[Lines of data]
==========
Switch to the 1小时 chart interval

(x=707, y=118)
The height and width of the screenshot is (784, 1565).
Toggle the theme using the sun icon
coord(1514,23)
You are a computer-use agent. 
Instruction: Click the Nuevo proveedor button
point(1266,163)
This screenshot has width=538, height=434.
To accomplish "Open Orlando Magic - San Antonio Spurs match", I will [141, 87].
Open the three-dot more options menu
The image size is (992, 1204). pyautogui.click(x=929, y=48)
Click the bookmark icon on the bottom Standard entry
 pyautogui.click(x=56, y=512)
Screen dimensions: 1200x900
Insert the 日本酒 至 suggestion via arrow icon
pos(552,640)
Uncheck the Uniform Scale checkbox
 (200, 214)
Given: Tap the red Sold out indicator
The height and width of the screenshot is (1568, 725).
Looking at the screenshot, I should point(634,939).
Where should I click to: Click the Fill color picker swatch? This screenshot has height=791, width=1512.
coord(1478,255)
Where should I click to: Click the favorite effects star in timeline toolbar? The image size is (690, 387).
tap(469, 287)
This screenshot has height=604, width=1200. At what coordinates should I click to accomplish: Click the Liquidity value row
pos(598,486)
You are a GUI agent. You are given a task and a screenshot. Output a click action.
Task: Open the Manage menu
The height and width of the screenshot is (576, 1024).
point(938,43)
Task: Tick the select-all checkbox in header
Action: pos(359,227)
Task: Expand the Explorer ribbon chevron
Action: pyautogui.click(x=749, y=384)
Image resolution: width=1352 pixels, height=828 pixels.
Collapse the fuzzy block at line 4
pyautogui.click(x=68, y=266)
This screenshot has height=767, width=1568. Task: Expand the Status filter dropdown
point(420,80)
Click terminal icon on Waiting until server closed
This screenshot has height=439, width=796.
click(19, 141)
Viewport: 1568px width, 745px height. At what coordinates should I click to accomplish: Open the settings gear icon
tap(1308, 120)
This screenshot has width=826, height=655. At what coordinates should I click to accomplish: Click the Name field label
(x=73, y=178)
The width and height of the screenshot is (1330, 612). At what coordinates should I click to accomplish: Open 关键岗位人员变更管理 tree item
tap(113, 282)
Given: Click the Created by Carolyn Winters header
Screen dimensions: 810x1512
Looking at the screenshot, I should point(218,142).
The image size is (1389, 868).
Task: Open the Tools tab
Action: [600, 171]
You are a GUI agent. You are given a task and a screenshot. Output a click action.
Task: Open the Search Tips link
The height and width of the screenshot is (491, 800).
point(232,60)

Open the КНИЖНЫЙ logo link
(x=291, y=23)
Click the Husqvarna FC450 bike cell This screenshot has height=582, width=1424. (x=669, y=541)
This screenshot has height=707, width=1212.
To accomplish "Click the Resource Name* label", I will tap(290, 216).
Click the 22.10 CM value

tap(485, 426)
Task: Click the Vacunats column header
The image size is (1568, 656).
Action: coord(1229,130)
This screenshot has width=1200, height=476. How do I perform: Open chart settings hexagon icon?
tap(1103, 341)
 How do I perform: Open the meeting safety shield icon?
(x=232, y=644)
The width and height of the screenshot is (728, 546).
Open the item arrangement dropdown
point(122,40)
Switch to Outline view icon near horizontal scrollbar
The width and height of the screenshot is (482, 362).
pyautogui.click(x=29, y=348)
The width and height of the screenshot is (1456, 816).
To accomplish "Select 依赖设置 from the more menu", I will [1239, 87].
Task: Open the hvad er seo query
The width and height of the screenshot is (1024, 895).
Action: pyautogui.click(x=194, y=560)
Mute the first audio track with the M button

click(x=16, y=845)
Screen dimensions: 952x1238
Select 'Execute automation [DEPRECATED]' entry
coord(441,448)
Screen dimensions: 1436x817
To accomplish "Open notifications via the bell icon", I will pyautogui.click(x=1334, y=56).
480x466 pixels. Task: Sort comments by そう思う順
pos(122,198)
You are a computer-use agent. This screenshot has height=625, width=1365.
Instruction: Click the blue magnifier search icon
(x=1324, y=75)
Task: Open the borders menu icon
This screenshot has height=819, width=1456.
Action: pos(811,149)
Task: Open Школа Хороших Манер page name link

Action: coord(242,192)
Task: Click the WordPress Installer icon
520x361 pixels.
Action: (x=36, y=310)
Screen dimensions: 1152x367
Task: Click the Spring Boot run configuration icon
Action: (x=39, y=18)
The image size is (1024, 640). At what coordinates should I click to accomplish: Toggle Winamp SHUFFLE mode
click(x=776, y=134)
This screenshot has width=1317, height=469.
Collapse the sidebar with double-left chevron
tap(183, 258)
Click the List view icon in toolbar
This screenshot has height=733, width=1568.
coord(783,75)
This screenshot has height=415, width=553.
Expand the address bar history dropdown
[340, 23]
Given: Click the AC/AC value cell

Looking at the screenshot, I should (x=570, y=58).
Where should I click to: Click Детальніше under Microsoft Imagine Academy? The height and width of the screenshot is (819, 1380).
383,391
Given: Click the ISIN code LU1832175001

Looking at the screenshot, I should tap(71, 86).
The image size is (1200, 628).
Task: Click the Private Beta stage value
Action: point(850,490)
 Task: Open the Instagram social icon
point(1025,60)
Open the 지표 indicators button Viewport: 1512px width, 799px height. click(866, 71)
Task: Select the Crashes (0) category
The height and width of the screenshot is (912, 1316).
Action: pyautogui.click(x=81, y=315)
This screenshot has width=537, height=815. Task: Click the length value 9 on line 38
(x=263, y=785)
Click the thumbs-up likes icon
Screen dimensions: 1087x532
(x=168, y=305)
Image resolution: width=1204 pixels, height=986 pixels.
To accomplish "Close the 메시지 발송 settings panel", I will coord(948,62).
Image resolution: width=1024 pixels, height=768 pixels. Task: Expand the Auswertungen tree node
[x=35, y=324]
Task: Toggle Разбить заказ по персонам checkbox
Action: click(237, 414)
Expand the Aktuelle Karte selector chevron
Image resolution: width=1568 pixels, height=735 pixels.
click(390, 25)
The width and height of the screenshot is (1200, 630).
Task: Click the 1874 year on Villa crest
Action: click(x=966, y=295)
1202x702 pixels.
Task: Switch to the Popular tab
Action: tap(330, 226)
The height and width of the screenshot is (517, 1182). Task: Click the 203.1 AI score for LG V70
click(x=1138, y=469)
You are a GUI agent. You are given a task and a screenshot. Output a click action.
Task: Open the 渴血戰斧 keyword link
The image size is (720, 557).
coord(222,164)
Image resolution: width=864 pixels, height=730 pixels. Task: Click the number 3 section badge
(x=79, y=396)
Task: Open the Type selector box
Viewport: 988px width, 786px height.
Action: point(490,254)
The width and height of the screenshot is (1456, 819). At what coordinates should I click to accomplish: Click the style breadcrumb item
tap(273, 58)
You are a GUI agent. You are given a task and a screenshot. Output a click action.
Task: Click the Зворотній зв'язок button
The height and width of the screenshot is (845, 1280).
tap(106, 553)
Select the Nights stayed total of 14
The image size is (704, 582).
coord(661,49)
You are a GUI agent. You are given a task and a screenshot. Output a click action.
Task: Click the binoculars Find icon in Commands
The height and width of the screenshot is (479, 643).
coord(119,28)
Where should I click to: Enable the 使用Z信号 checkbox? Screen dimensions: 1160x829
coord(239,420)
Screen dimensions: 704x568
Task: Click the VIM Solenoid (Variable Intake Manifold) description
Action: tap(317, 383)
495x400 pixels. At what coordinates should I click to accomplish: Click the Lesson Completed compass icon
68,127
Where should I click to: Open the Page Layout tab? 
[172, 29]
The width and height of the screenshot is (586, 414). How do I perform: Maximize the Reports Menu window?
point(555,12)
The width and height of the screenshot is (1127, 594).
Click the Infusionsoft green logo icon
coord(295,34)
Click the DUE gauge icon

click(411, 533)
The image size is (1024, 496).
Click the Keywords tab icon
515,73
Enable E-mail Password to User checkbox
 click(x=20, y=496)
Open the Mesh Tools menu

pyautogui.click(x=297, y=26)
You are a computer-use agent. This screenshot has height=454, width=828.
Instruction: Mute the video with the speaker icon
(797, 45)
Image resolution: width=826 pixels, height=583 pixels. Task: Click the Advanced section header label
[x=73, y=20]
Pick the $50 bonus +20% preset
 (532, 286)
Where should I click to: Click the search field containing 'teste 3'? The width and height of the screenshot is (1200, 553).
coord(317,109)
==========
Extract and repeat, without any change, everything in the records from the line that contains "Task: Open Школа Хороших Манер page name link" down to the line that contains "Open the 지표", including both of those lines.

▶ [SOLUTION TO THE PROBLEM]:
Task: Open Школа Хороших Манер page name link

Action: coord(242,192)
Task: Click the WordPress Installer icon
520x361 pixels.
Action: (x=36, y=310)
Screen dimensions: 1152x367
Task: Click the Spring Boot run configuration icon
Action: (x=39, y=18)
The image size is (1024, 640). At what coordinates should I click to accomplish: Toggle Winamp SHUFFLE mode
click(x=776, y=134)
This screenshot has width=1317, height=469.
Collapse the sidebar with double-left chevron
tap(183, 258)
Click the List view icon in toolbar
This screenshot has height=733, width=1568.
coord(783,75)
This screenshot has height=415, width=553.
Expand the address bar history dropdown
[340, 23]
Given: Click the AC/AC value cell

Looking at the screenshot, I should (x=570, y=58).
Where should I click to: Click Детальніше under Microsoft Imagine Academy? The height and width of the screenshot is (819, 1380).
383,391
Given: Click the ISIN code LU1832175001

Looking at the screenshot, I should tap(71, 86).
The image size is (1200, 628).
Task: Click the Private Beta stage value
Action: point(850,490)
 Task: Open the Instagram social icon
point(1025,60)
Open the 지표 indicators button Viewport: 1512px width, 799px height. click(866, 71)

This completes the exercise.